Roberto Gavaldón, director del filme, escribió el guion en colaboración con Emilio Carballido, mientras que la la fotografía estuvo a cargo de Gabriel Figueroa. La película es una adaptación la novela de B. Traven escrita en 1950.
El largometraje narra la historia de Macario (Ignacio López Tarso), un indígena que ejerce el oficio de leñador, con las pocas monedas que obtiene por su trabajo no es capaz de alimentar de manera generosa a su esposa e hijos, al ser el hambre y la imposibilidad para satisfacerla una constante en su vida y en la de su familia, decide no volver a comer a menos que pueda disfrutar para él solo un pavo entero, sin tener que compartirlo y experimentar la sensación de un estómago satisfecho.

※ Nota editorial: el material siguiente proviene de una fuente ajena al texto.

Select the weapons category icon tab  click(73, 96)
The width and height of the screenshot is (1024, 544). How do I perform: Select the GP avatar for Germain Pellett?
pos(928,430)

Es así, que su esposa (Pina Pellicer) roba y cocina un pavo sólo para él, pero en medio del bosque, momentos antes de probar el primer bocado, aparece el Diablo vestido de charro negro y le ofrece tesoros a cambio de una pierna o ala, Macario rechaza su oferta y corre hacia otro claro en el bosque, ahí encuentra a Dios que le pide un trozo de carne, pero Macario se rehúsa por segunda ocasión.
Finalmente, aparece la muerte (Enrique Lucero) y ruega por comer la mitad del pavo, Macario accede, y la muerte lo recompensa con un agua milagrosa que puede curar a cualquier persona en su lecho de muerte.
La película nominada al Óscar y a la Palma de Oro en el festival de Cannes fue filmada en locaciones como las Lagunas de Zempoala, Morelos; la ciudad de Puebla y Taxco, Guerrero, así como en las Grutas de Cacahuamilpa.
 A 61 años de su estreno podemos disfrutarla a color y en alta resolución gracias al trabajo del chiapaneco Woldenberg Pérez Zúñiga, estudiante de Ingeniería en Desarrollo de Software, pero también es recomendable contemplarla en blanco y negro, pues la fotografía y el juego de luces y sombras bajo la dirección de Gabriel Figueroa narran y construyen los sucesos y adversidades que enfrenta el protagonista.